One young person said they’d met as many as 10 to 15 employers in the first six weeks of their academic year alone, from guest speakers to industry professionals assisting with projects. .
It’s a great example of how students, businesses, educators and the local community can work together to help people discover careers that could become their future.
We’re hoping to see plenty of opportunities emerge in the North East in the near future. The region could be a home for more and better jobs in offshore energy and subsea, advanced vehicle manufacturing, modern methods of construction, pharmaceuticals, life sciences, and digital, to name but a few.
We want each and every person in the North East to aspire to those jobs.

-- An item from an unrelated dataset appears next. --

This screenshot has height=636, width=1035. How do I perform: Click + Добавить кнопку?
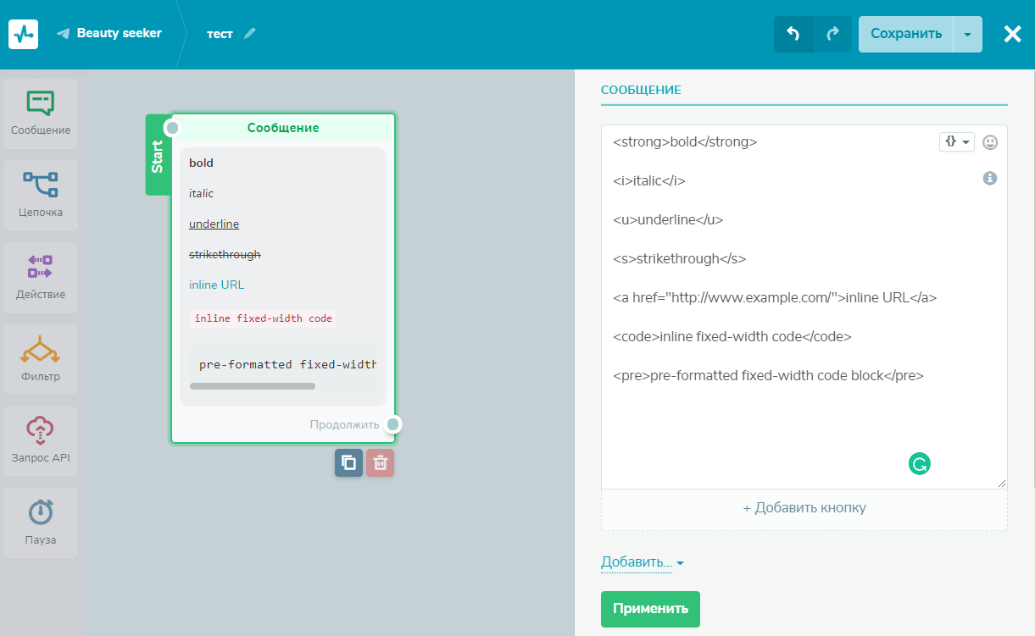pos(804,508)
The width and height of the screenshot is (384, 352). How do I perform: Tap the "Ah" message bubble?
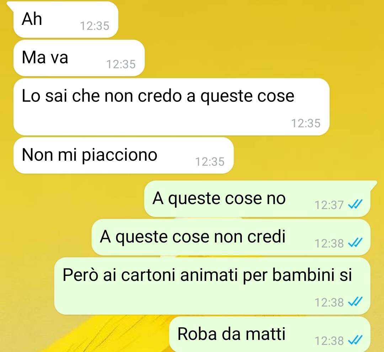point(66,20)
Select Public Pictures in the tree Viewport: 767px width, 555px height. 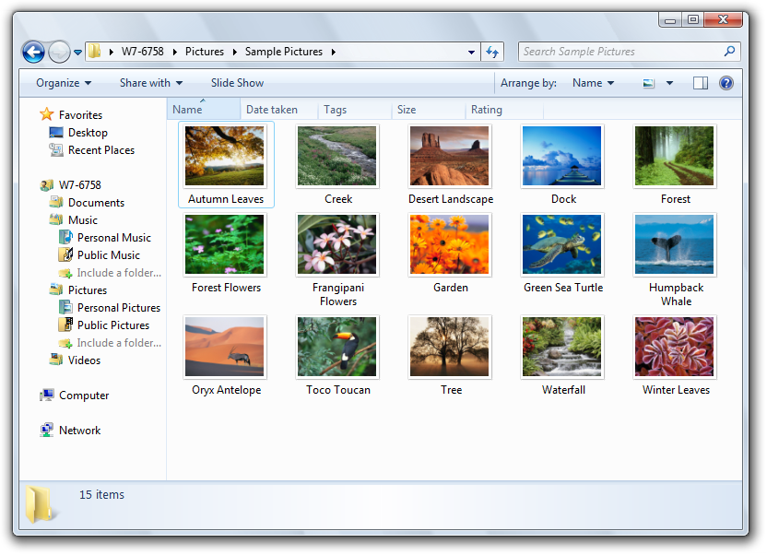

We want each and every child to understand the possibilities that are out there for them, regardless of background or circumstances.
And we want each and every adult to have the chance to re-train, and enjoy a fulfilling new career.
That journey starts early. Research tells us that our ideas about who we are and what we can do in our lives are shaped by the age of seven. So starting careers guidance at nine or 10 is too late. Our North East Ambition pilot worked with 70 primary schools to teach young children about careers, and we’ve already seen exciting signs of impact. It’s an opportunity to shape attitudes for the better across the North East.
The COVID-19 pandemic may have forced us to adapt how we worked, but it never dampened our commitment. Our Skills Advisory Panel agreed to meet weekly in the initial stages of lockdown, facilitating conversations between employers, government, the NHS and education providers. We collected monthly data and intelligence, and helped our partners support young people into the next phase of their learning or training.
We’ve seen an incredible amount of collaboration, adaptation and generosity from our community during this time. This included bringing education online, developing virtual work experience programmes, and even helping students fund laptops for home study.
However, the work is not yet done. In our Local Skills Report in March, we noted that many businesses were expecting to make redundancies or close sites this year. And the damage caused by the pandemic has heavily affected over-50s, who may find themselves unemployed despite having incredible experience and skills. We need to provide support and re-training opportunities, but also think about the whole person, and what they want and need.
Across the North East, we’ve demonstrated the amazing things we can do when we work together. But we want to think bigger. We want to tap into that powerful collective spirit even more, and give every person in this region the chance to craft better skills, better jobs, and better lives.
Ellen Thinnesen, Chair of the North East Skills Advisory Panel and Chief Executive of Education Partnership North East.